Oh, absolutely agree with you that both paths will be ellipse (didnt see your post long ago, would have responded back then), and can be largely superimposed. But there are differences and you pointed out the key.. Maven enters transfer orbit within 1 hr of launch , while Mangalyan swings around the earth and for a few times before going off on it's way to Mars.

Yes, the ISRO method is far more efficient (in terms of fuel use), and indeed the most efficient one, in terms of firing at the perigee in earth orbit where the velocity is highest and the best place to add delta V. So the question is why didn't they do it different for Maven . Why didn't NASA do what ISRO did ?

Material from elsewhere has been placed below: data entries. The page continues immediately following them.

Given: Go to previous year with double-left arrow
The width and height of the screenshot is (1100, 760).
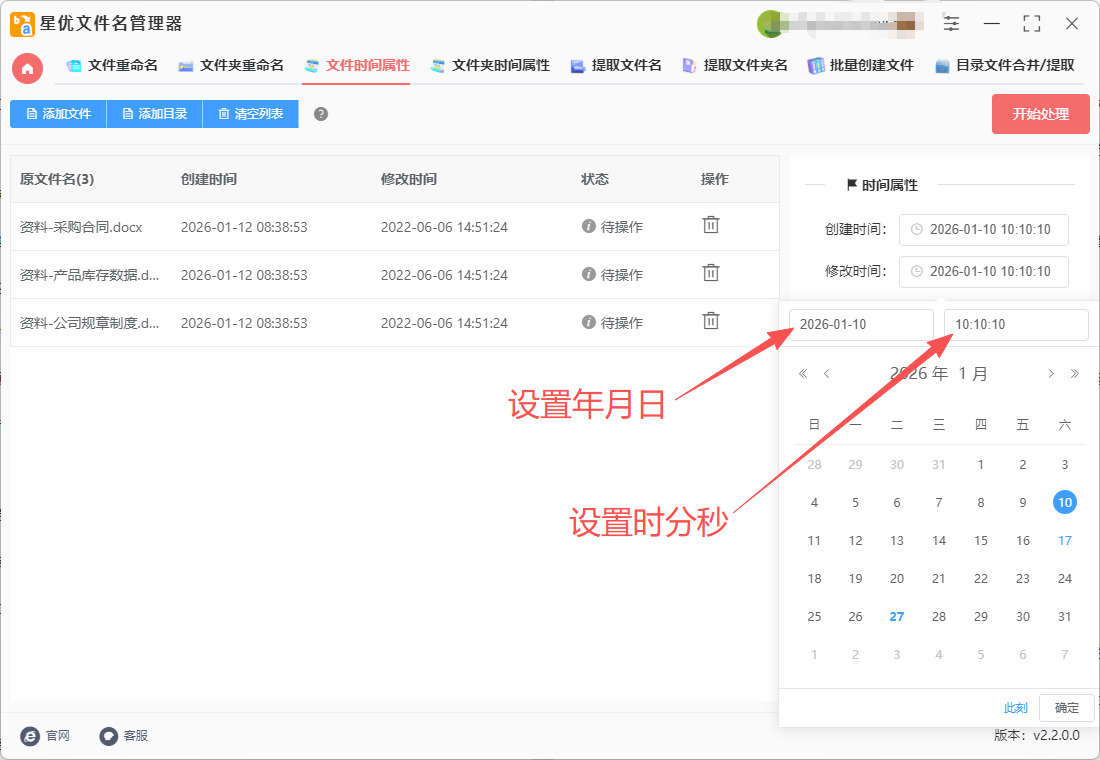Looking at the screenshot, I should [x=803, y=374].

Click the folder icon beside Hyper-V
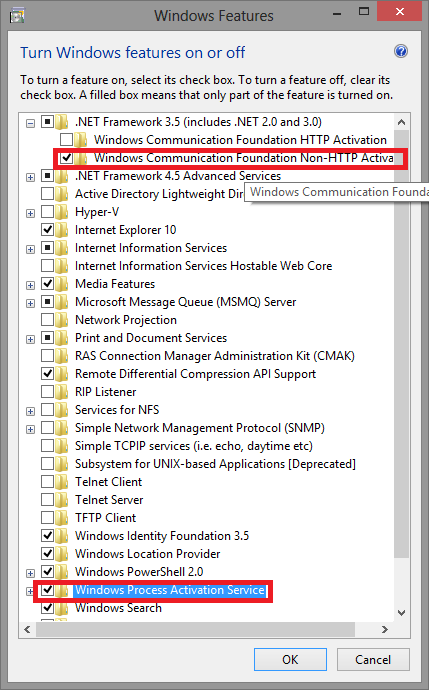62,212
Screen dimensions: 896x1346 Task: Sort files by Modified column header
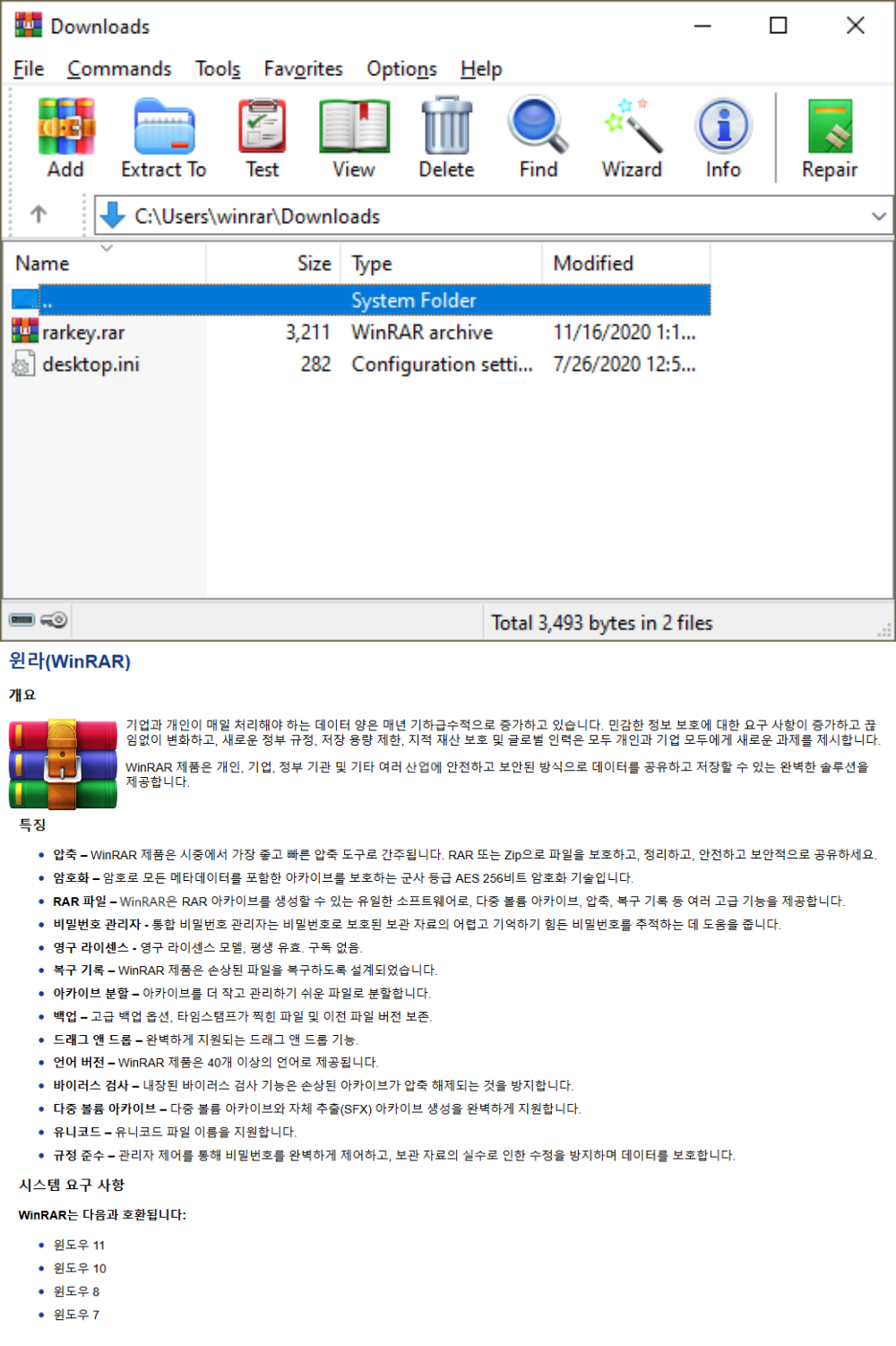point(593,263)
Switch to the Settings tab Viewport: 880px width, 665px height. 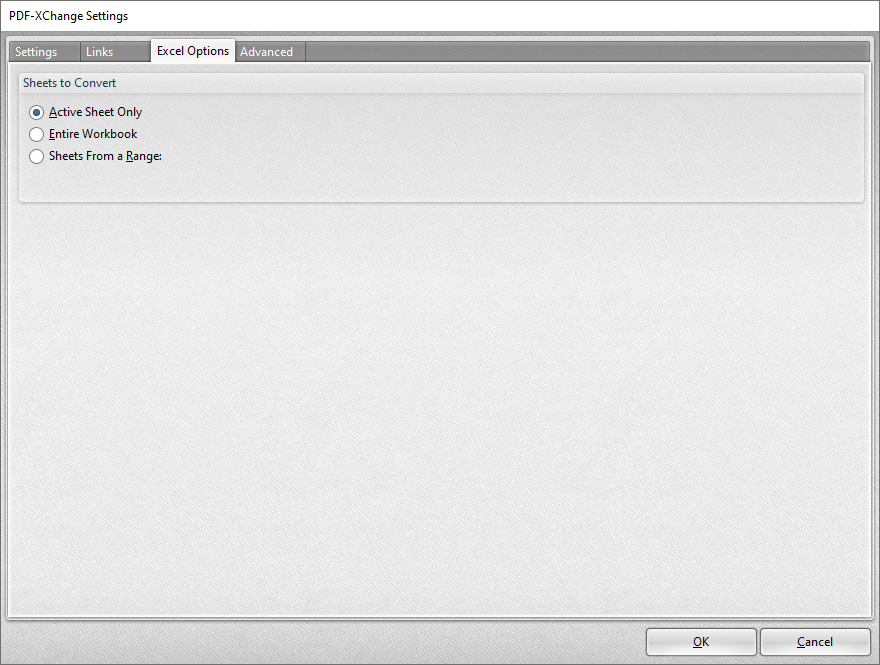coord(42,51)
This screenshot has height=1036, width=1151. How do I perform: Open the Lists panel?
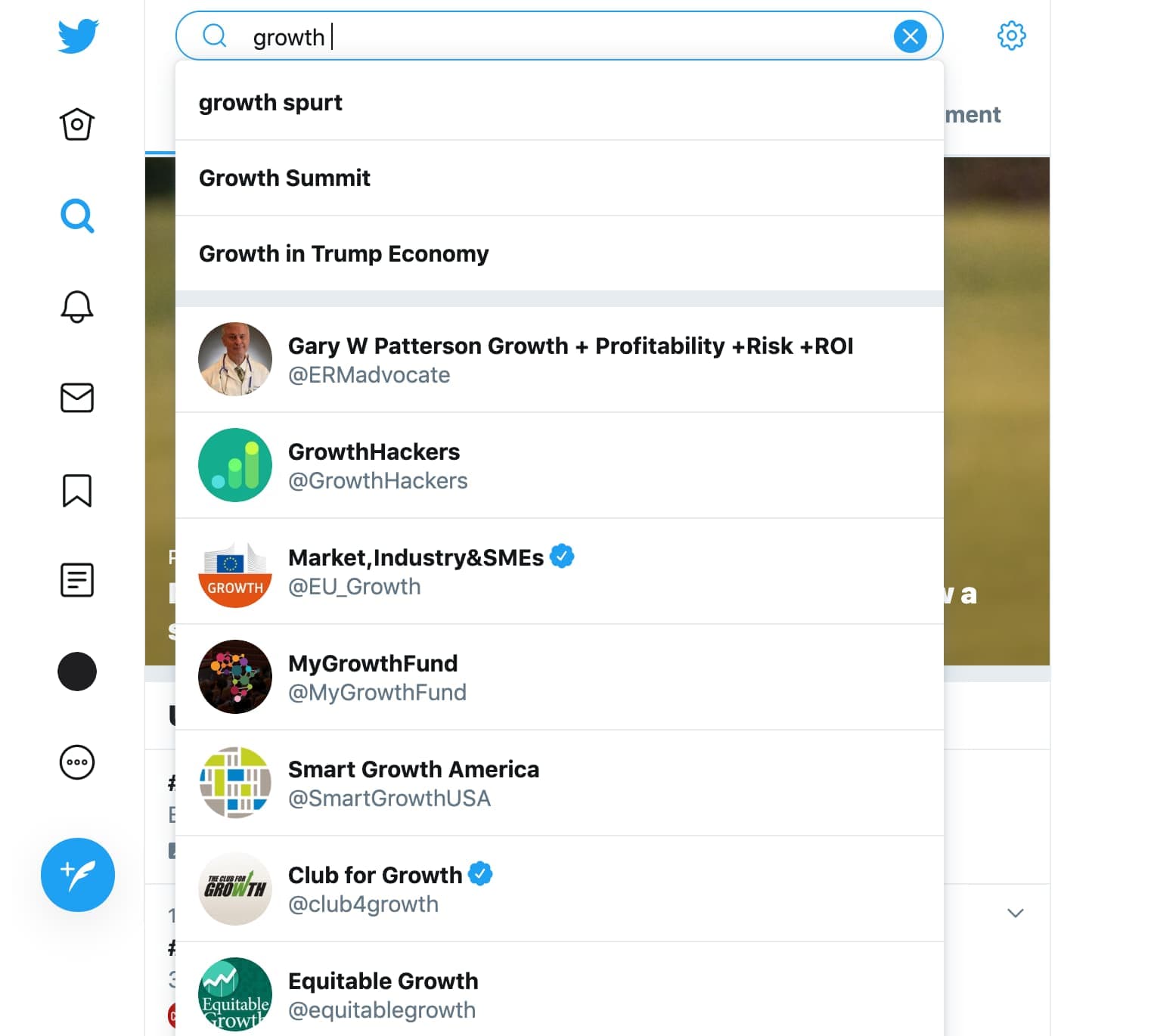(76, 580)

The reason for that is engineering and not really the "payload capability" (okay it is in an indirect way) . See, Maven got the delta V imparted not by it's liquid motor (which has earth storable propellants) , but rather by the cryogenic stage of the Atlas V. Sure the Atlas V upper stage is restartable (I think 6 times restart) and can theoretically can do what ISRO did. Trouble is , the life of a cryogenic stage is measured in hours, before the tanks lose pressurisation and the propellants boil off. They can't do what ISRO did over nearly 2 weeks (I think). That is the reason why Maven reached mars with it's propellant tanks nearly full, while Mangalyan reached with tanks close to empty. Maven got to Mars with on the back of a high thrust cryogenic engine providing it the delta V (in not the most efficient way), while ISRO got there with a pretty low thrust earth storable engine , firing in the most efficient way. So in many ways, the engineering constraints decided the mission planning and the best way to get there for each case.

Caveat.. If you see the ULV's plans to replace the Atlas V with the Vulcan, the new cryogenic stage will use automobile based engine to keep the tanks pressurised and prevent propellant boil off and keep it live for literally weeks. In that case, expect NASA to use ISRO like mission planning to get to Mars in the most efficient way.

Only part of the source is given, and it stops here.